「累が及ぶ」の意味
「累が及ぶ」とは、「何かしらの悪い影響が自分の身に及ぶ」という意味があります。「累」には「かさねること・かさなり」という意味の他に「わずらい・まきぞえ」という意味があるため、「悪い・マイナスの」というニュアンスが含まれるのです。
「累が及ぶ」を「類が及ぶ」と表記するサイトもしくは著書を目にすることがありますが、これは誤字ですので注意しましょう。
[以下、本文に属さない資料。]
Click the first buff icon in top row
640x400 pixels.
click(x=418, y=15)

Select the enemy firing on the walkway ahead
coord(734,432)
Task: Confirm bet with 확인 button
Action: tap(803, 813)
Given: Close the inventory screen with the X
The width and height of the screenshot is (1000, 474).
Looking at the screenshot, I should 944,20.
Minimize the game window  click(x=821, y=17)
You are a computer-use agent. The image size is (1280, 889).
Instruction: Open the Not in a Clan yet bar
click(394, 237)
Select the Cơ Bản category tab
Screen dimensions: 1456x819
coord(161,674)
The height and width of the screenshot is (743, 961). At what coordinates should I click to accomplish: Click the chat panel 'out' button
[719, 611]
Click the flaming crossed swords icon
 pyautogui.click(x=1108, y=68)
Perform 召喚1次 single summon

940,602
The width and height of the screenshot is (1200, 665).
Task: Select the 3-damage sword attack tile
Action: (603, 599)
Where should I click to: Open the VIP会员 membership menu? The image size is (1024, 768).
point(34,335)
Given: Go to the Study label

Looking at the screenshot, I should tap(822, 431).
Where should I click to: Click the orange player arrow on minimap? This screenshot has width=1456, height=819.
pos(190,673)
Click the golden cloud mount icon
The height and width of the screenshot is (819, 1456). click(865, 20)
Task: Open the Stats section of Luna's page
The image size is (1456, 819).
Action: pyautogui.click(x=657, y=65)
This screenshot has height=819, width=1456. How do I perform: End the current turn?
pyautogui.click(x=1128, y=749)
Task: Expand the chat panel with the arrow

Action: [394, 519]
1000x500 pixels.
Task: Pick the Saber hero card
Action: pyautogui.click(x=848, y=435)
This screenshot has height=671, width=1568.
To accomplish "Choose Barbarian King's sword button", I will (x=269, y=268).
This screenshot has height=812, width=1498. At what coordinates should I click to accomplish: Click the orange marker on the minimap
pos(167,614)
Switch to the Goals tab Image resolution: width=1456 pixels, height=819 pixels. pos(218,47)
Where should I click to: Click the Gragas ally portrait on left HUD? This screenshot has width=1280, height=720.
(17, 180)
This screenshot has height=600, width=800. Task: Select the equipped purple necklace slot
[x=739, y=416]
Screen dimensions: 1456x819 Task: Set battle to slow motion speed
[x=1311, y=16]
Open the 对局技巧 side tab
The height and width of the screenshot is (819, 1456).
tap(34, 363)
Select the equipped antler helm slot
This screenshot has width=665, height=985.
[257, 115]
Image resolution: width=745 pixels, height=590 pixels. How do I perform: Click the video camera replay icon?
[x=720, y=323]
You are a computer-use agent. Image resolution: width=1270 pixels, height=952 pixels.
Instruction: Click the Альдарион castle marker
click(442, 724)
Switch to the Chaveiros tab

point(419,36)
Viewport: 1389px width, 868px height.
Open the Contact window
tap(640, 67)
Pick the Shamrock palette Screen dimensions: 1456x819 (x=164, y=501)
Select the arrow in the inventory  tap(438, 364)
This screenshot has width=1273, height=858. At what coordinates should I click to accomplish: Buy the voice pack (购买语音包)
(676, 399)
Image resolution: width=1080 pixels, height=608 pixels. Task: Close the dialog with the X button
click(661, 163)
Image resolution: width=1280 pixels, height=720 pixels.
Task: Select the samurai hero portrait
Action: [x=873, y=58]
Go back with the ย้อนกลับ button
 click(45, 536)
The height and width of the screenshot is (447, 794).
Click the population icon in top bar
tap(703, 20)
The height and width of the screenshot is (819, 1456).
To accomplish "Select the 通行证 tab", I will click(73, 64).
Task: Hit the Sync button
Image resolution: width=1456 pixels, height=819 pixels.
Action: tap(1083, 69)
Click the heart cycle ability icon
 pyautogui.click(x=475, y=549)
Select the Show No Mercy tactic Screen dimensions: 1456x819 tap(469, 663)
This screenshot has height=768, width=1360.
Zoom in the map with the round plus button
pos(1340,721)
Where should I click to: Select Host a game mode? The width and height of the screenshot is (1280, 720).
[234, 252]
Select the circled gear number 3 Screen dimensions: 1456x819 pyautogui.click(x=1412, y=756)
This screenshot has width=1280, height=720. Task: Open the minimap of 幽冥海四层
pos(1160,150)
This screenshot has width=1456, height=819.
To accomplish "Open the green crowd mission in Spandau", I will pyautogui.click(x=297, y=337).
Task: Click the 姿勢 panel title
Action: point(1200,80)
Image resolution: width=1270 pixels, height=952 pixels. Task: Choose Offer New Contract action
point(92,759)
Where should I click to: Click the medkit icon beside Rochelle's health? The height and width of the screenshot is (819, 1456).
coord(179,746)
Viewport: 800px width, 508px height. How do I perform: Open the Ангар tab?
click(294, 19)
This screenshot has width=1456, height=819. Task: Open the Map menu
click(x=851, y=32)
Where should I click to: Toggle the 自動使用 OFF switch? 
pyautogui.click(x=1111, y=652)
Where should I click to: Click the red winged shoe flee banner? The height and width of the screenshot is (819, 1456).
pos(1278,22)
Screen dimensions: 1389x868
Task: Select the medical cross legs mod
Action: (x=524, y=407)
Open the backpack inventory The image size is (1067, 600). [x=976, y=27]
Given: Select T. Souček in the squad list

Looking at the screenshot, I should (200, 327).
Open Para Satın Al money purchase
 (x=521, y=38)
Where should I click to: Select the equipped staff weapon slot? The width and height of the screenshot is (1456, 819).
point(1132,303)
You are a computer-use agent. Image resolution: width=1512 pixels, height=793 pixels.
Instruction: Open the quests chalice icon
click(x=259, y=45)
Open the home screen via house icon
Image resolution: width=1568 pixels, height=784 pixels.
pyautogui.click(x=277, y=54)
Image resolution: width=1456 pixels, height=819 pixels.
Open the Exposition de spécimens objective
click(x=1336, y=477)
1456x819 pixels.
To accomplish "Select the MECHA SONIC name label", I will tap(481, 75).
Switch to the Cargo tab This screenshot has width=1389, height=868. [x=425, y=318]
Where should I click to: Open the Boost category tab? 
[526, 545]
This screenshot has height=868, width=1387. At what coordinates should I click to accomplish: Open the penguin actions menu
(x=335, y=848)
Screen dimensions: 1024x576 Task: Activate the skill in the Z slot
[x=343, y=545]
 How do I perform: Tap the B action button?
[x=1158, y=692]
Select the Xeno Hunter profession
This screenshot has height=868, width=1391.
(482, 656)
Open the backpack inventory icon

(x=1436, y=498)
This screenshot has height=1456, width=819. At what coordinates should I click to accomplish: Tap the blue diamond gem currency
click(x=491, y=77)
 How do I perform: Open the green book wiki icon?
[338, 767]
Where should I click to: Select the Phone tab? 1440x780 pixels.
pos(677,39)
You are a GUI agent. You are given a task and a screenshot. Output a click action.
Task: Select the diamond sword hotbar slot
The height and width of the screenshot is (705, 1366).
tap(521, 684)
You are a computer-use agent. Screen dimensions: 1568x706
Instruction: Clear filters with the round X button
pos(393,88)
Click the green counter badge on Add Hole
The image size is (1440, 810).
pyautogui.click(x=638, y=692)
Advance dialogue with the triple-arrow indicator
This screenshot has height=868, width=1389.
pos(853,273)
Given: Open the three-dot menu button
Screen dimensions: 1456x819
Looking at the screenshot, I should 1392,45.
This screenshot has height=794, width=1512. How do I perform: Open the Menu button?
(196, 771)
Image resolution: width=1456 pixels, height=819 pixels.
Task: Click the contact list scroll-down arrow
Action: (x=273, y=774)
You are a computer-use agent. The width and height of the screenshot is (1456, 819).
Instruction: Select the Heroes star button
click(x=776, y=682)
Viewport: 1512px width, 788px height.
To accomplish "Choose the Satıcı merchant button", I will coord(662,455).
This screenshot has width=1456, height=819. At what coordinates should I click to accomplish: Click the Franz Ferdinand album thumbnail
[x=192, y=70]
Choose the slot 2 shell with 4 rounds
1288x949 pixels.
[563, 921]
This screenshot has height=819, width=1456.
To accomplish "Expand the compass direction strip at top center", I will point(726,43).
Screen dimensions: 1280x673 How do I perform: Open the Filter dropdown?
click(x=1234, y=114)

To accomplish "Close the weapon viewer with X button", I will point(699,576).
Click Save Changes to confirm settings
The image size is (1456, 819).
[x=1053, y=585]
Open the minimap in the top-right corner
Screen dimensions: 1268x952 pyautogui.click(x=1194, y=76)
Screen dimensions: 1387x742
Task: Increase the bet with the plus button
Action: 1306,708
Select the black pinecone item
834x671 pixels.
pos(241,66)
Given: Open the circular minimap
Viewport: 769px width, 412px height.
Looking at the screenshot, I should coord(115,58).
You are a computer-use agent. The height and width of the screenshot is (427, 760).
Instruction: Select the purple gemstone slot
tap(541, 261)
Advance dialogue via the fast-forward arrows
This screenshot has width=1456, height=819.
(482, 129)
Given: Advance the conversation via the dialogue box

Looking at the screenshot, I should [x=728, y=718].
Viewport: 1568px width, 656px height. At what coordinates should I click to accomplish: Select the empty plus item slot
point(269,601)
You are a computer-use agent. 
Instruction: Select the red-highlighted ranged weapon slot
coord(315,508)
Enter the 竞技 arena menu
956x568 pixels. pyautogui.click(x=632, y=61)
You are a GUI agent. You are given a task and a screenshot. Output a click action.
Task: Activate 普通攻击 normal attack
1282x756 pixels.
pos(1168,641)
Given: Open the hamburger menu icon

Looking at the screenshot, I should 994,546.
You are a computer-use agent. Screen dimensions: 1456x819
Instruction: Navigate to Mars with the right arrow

「類」は「仲間」という意味で、「類は友を呼ぶ」という慣用句があり、これと混同している可能性も考えられます。
「累が及ぶ」の使い方
- グループワークの課題において、1人の遅れが他のメンバーにまで累を及ぼすため一人ひとりが責任を持って行動する必要がある。
- 累が及んでからでは取返しが付かないので、彼とはある程度の距離を保った方が良いと思う。
- 私の失態によって上司にまで累が及んでいると聞き、私は頭が真っ白になってしまった。
「累が及ぶ」の類語
「巻き添えを食う」
「巻き添え(まきぞえ)を食う」とは、「(本人の意思に関係なく)他人の事件や事故に巻き込まれて損害を被ること」という意味です。
「巻き添え」とは、「傍杖(そばづえ:喧嘩の傍に立っていると思いもかけず打ち合う杖が自分に当たるさま。とばっちり)」のことで、「傍杖を食う」という慣用句も存在します。
「累が及ぶ」は、自分の意志で悪い影響を回避できる場合もありますが、「巻き添えを食う」は、偶然の要素が強く回避することが困難である場合が多い点では似て非なる慣用句です。
【例文】
- 今日は大切なプレゼンを控えていたのだが、交通事故の影響で渋滞の巻き添えを食らい大幅に遅刻してしまった。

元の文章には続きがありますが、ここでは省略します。